- [Selected text]
══════

Dear Cambridge philosophers of Science,

Tomorrow (Wednesday, today as most of you read this) is the fourth
meeting for CamPoS, which happens as usual at 1 p.m. in the HPS
department in seminar room 2 in the basement.  Melissa Fusco (Columbia 
University) will talk about 'Causal Decision Theory and Tragic Evidence: 
Death in Damascus Revisited'.

Her abstract is below.

Sincerely,
J. Brian Pitts

Abstract: Recent literature on causal decision theory (CDT) has featured 
much discussion of what Hare & Hedden call "decision dependence"---the 
fact that, for a causalist, the expected utility of an act a can 
sometimes depend on how confident one is that one will perform a.

══════

- [Data shown]
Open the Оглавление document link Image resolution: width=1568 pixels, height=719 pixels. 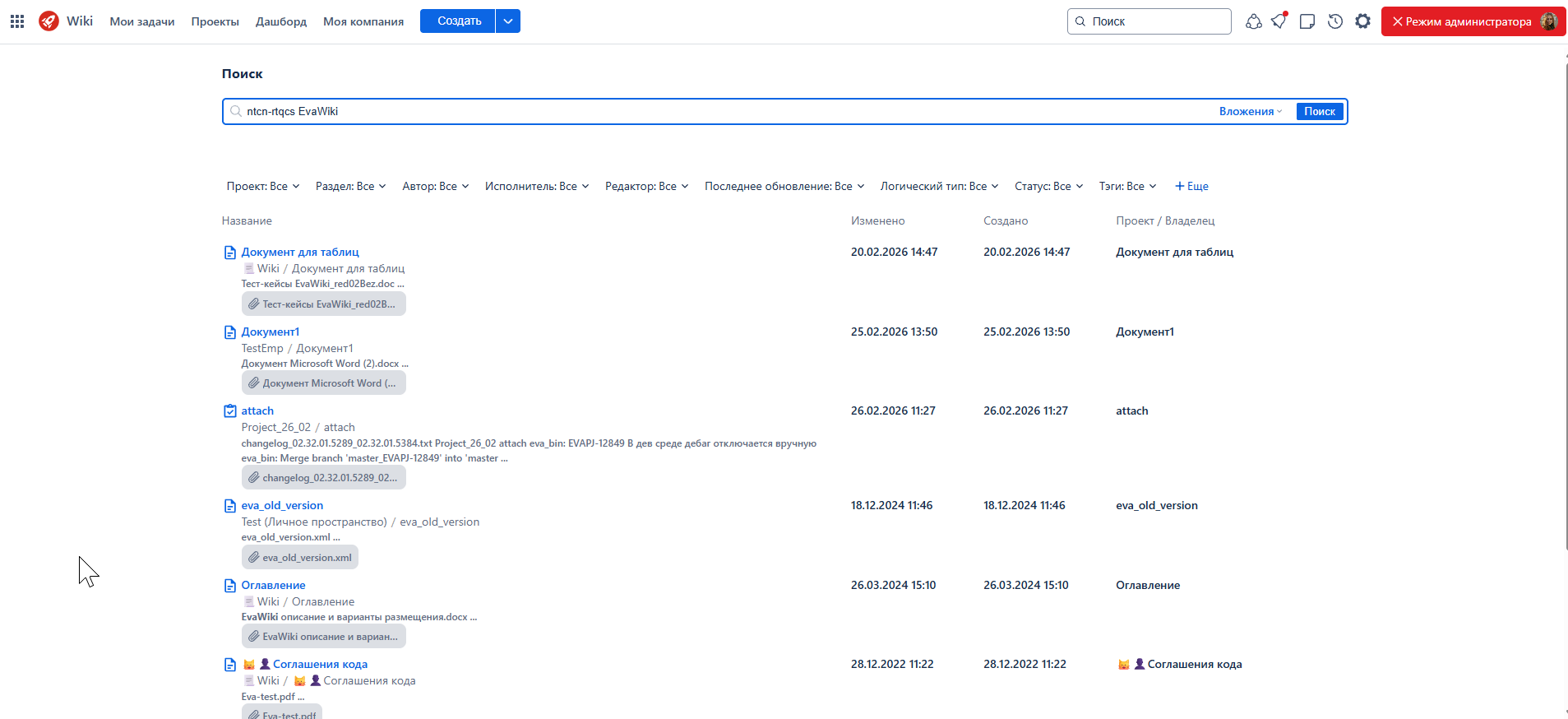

══════

- [Directive] Retype the passage of the seminar announcement starting at "Dear Cambridge philosophers" and ending at "abstract is below.".

- [Reply]
Dear Cambridge philosophers of Science,

Tomorrow (Wednesday, today as most of you read this) is the fourth
meeting for CamPoS, which happens as usual at 1 p.m. in the HPS
department in seminar room 2 in the basement.  Melissa Fusco (Columbia 
University) will talk about 'Causal Decision Theory and Tragic Evidence: 
Death in Damascus Revisited'.

Her abstract is below.